Abstract

The security of cryptographic implementations running on embedded systems is threatened by side-channel attacks. Such attacks retrieve a secret key from a computing device observing the information leaking on unintended channels such as the energy consumed during a computation. The vast majority of the countermeasures proposed against such attacks aims at preventing the attacker from exploiting fruitfully the information leaking on the side-channel either altering it or hiding it within a higher noise envelope. Whilst all these countermeasures provide a quantitative security margin against an attacker, they do not provide an indication of having been successfully overcome, thus forsaking the possibility of taking a reactive action upon an eventual security breach. In an effort to propose a reactive countermeasure, we describe our proposal suggesting the introduction of redundant computations employing fixed fake keys (a.k.a. chaffs) to pollute the leaked information with plausible albeit deceitful one. We provide an in depth analysis of the proposed approach, highlighting the constraints to its effective applicability, and the boundary conditions which allow its employment for the securization of a system.
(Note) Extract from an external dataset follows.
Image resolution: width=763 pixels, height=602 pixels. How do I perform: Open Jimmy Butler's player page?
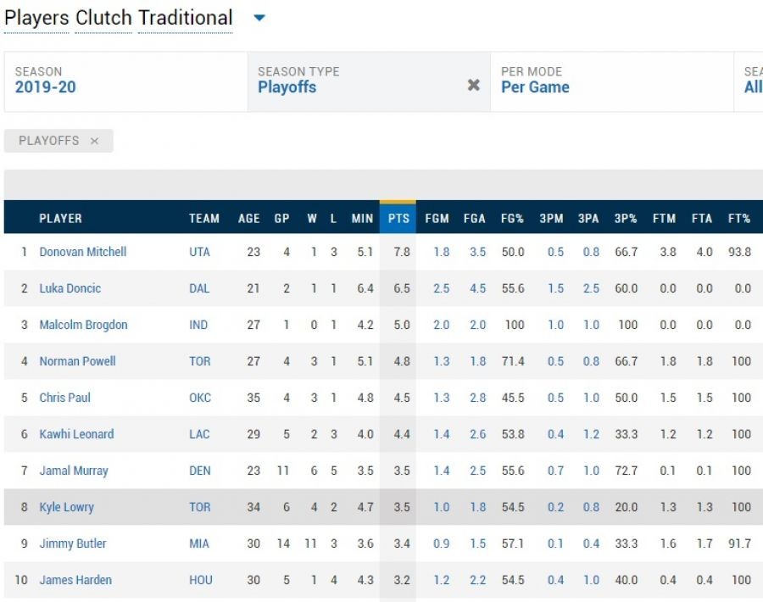pyautogui.click(x=73, y=543)
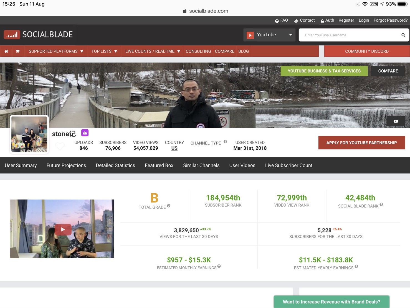Click the purple cloud badge beside stone记
The height and width of the screenshot is (308, 410).
pos(85,133)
We detail the attacker model considered, and the reactive security margin provided by the proposed scheme, highlighting the extent of the realizability of a reactive countermeasure, given the nature of the side-channel information. To provide experimental backing to our analysis, effectiveness and efficiency results on the Advanced Encryption Standard (AES) cipher implementation as well as lightweight block ciphers implementations running on an ARM Cortex-M4 processor are shown.